Romanosky examined incidents across four categories, They are data breaches involving the disclosure of personal information, security incidents that resulted in the theft of intellectual property or disrupted business services, malicious harvesting of account information through phishing or skimming attacks, and privacy violations through the unauthorized collection, use or sharing of personal information from cell phones, web tracking and other means.
He found that security breaches were on the upswing, from 64 reported incidents in 2012 to nearly 250 reported incidents by 2014. The sectors with the highest number of reported hacks were finance and insurance, health care and government entities.
In analyzing the financial impact of such incursions, Romanosky considered factors such as the cost of investigating the causes of a breach, notifying consumers, increasing customer support, paying for identity theft insurance or credit monitoring, and dealing with legal actions.

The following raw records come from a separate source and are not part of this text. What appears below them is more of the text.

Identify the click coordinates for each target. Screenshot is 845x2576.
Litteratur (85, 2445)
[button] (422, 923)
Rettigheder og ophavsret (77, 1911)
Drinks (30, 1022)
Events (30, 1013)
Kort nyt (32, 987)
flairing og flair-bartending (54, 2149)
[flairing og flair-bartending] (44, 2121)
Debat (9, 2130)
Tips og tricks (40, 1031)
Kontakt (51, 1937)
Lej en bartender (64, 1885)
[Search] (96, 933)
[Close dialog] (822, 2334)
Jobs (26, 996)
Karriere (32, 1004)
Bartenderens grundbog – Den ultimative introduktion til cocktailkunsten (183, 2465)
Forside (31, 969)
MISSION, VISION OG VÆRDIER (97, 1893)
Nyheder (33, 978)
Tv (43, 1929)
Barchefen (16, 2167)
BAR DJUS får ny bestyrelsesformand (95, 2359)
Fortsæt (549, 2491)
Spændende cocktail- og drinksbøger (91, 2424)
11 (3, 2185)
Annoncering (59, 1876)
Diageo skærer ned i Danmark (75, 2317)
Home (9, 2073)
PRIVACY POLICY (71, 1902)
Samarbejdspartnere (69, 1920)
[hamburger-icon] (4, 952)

Yet those costs, the RAND researcher found, generally were not onerous and were lower than losses companies face because of fraud, theft, corruption or bad debt.
“If it is true that on average that businesses lose 5 percent of their annual revenue to fraud, and that the cost of a cyber event represents only 0.4 percent of a firm's revenues, then one may conclude that these hacks, attacks and careless behaviors represent a small fraction of the costs that firms face, and therefore only a small portion of the cost of doing business,” Romanosky said.

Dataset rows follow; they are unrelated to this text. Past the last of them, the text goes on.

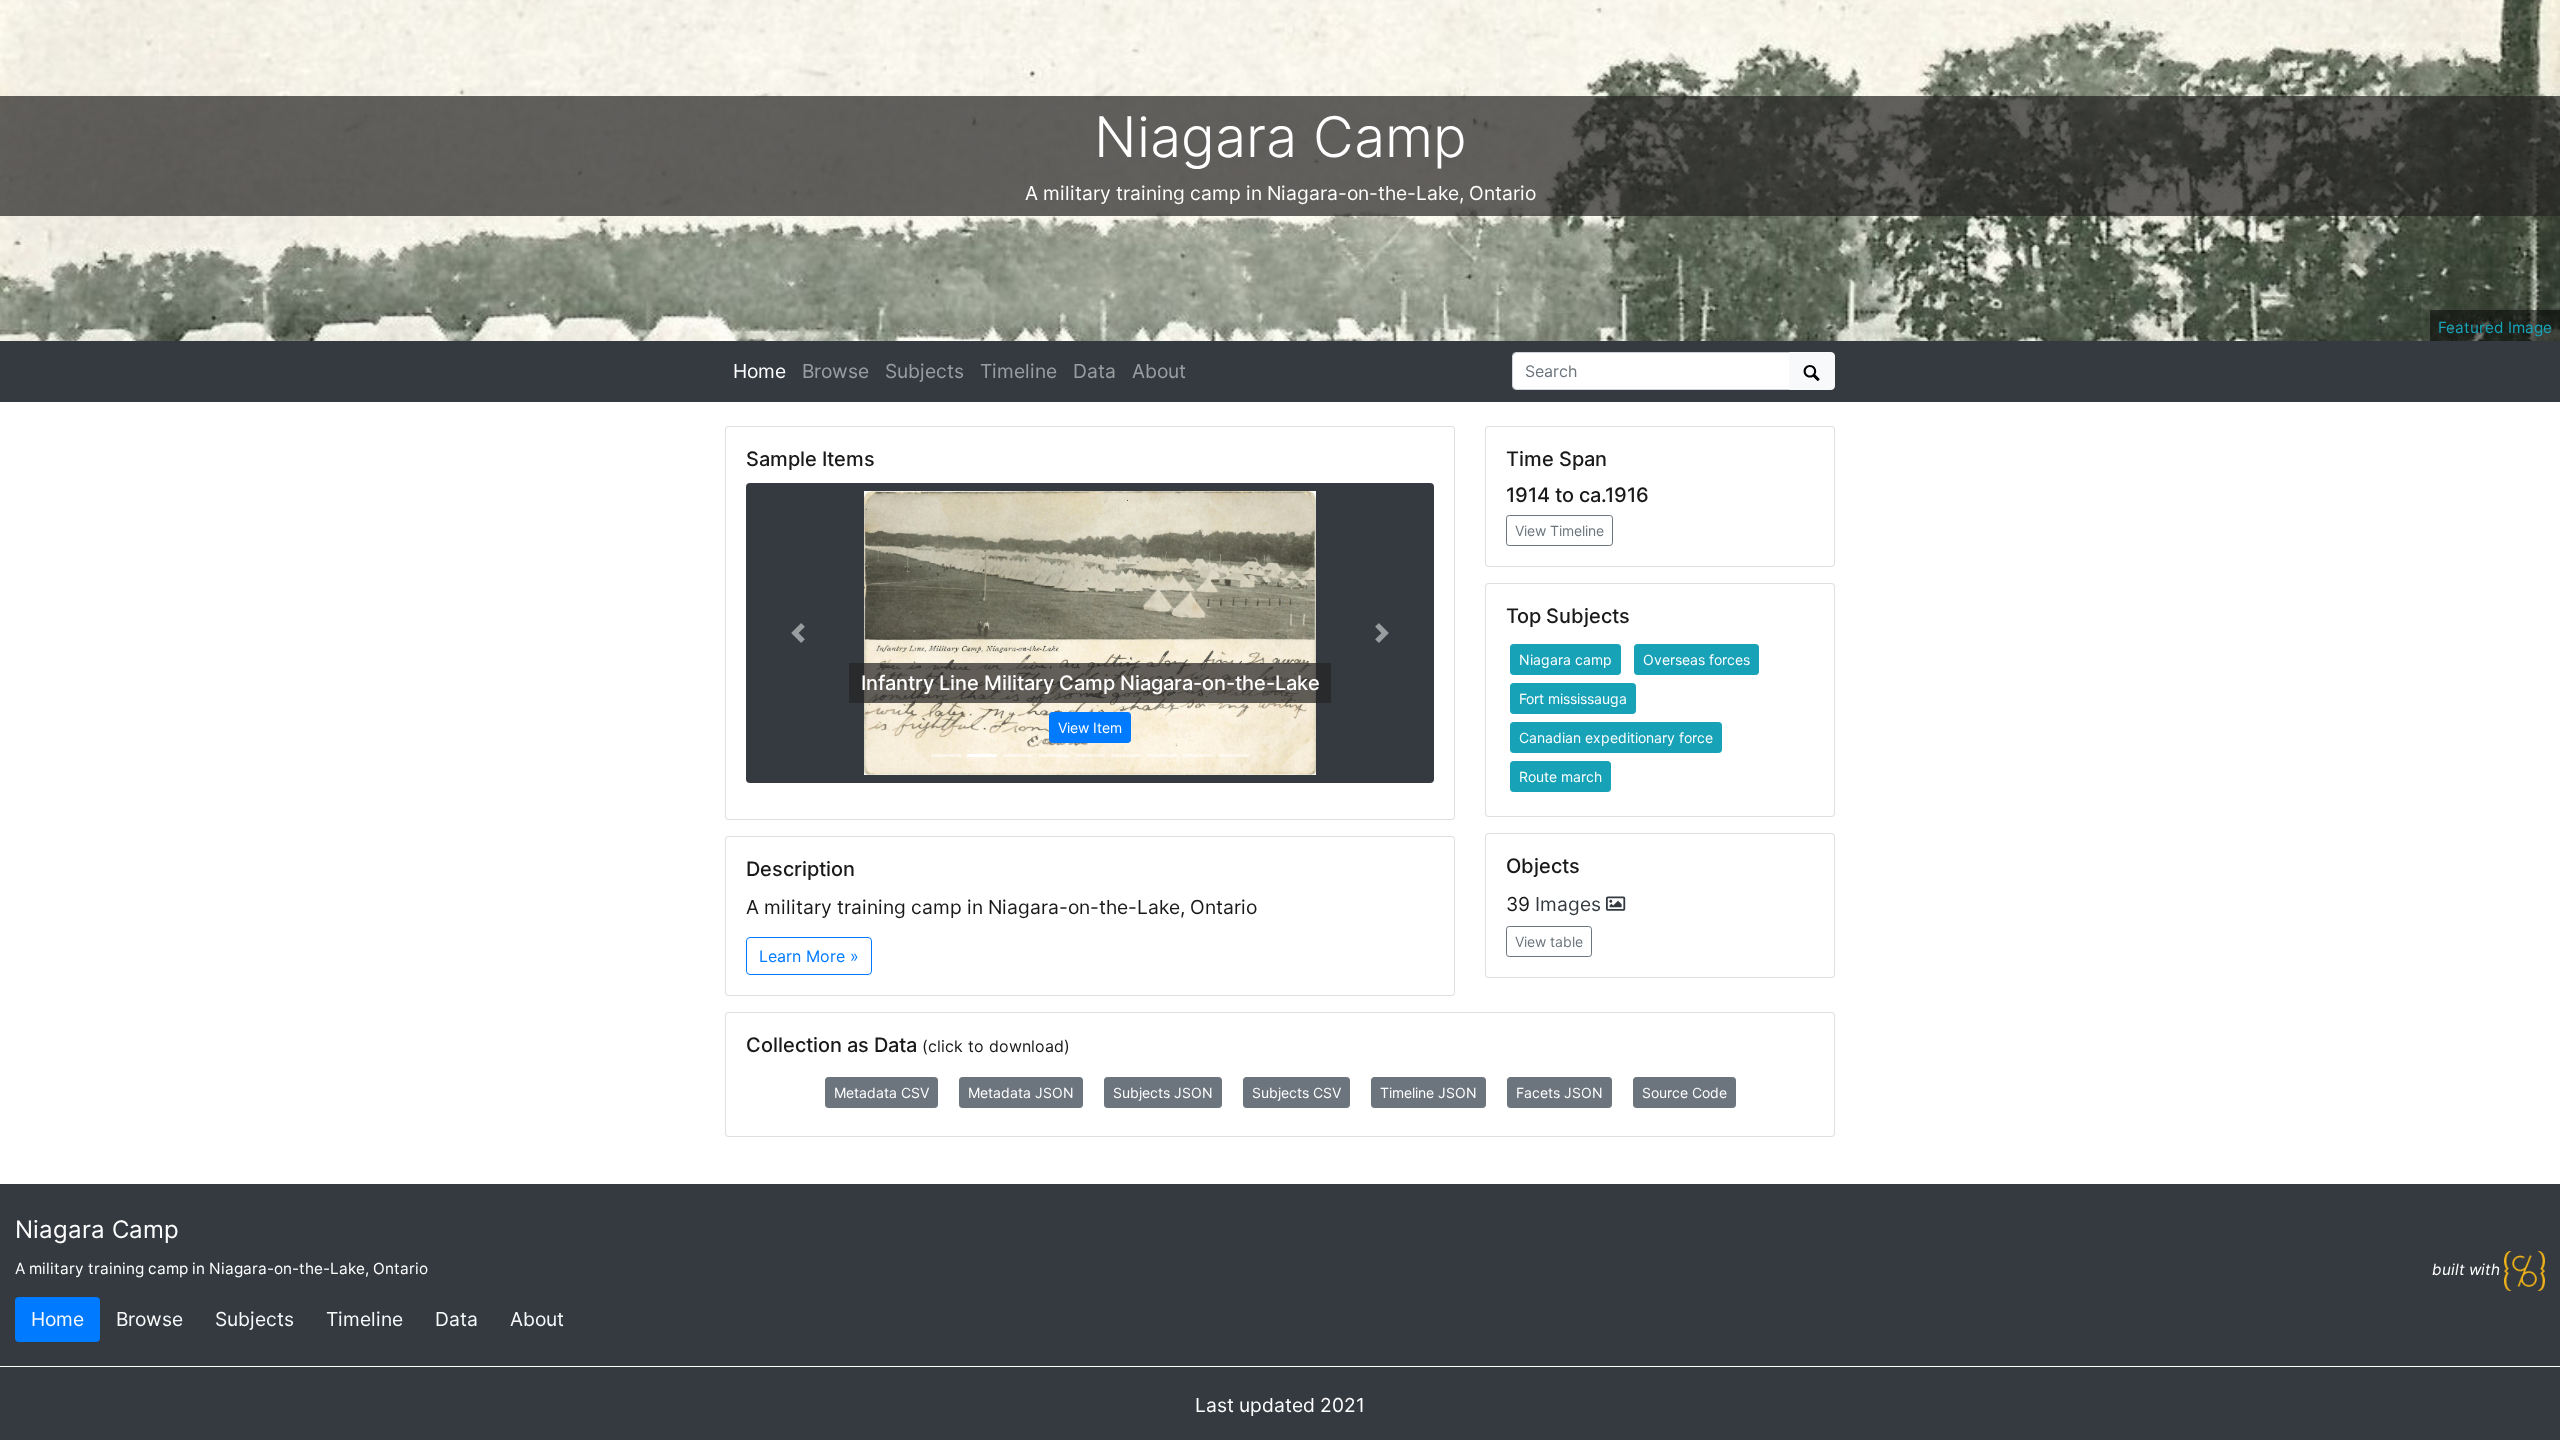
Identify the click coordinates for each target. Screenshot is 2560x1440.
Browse (835, 371)
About (1159, 371)
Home (759, 371)
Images (1570, 904)
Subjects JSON (1163, 1092)
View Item (1090, 727)
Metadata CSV (881, 1092)
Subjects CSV (1296, 1092)
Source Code (1684, 1092)
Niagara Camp (97, 1229)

Given that finding — and surveys that indicate consumers are mostly satisfied with the ways companies respond to data breaches — he says that businesses “lack a strong incentive to increase their investment in data security and privacy protection.” Moreover, if their losses are not out of line with other costs, he said, “maybe the firms are already doing the right thing,” making government policies to induce more precautions unnecessary.
Romanosky said a more effective strategy might involve cyber insurance programs that offer reduced premiums in exchange for companies taking certain steps to beef up data security.
He also urges consumers to “stay vigilant and take precautions in sharing their information with just anyone.”
Support for the study was provided by the RAND Institute for Civil Justice.
The project was conducted within the RAND Justice Policy Program, which conducts research across the criminal and civil justice system on issues such as public safety, effective policing, drug policy and enforcement, corrections policy, tort reform and insurance regulation.